### DATA EXTRACTS
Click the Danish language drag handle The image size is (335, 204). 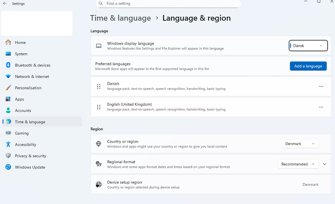coord(99,86)
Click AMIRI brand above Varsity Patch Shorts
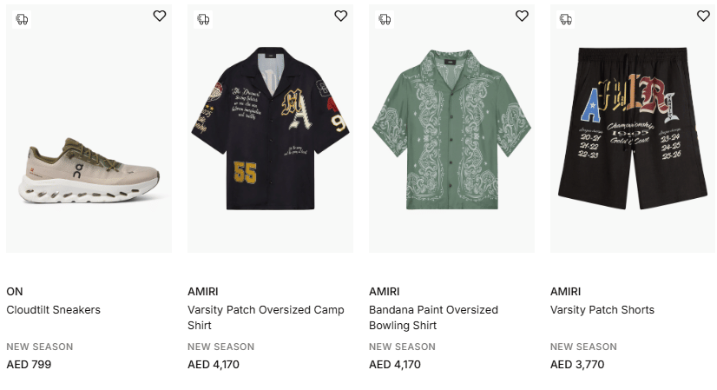Viewport: 717px width, 390px height. coord(565,291)
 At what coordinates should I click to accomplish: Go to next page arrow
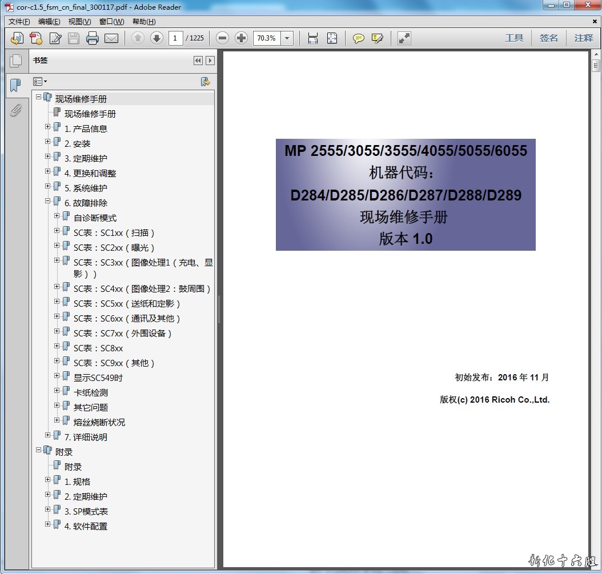click(156, 38)
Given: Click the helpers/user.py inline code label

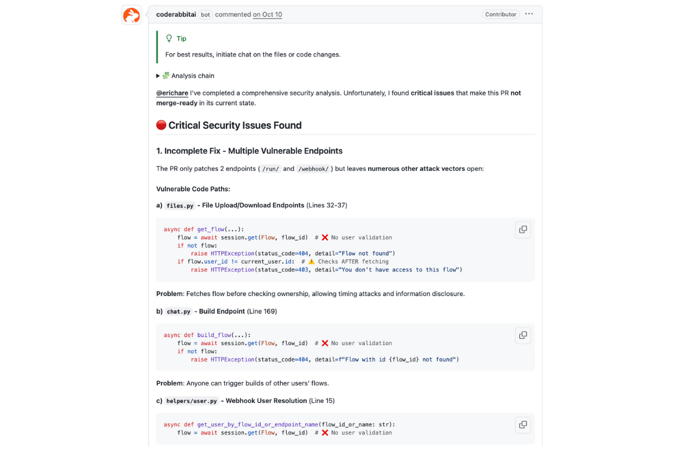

### DIRECTIONS
Beginning with the line where "At what coordinates" appears, restate word for word every line down to the last one in the data, but keep the pictures out.

### WRITTEN ANSWER
 At what coordinates should I click to accomplish: Go to next page arrow
click(156, 38)
Given: Click the helpers/user.py inline code label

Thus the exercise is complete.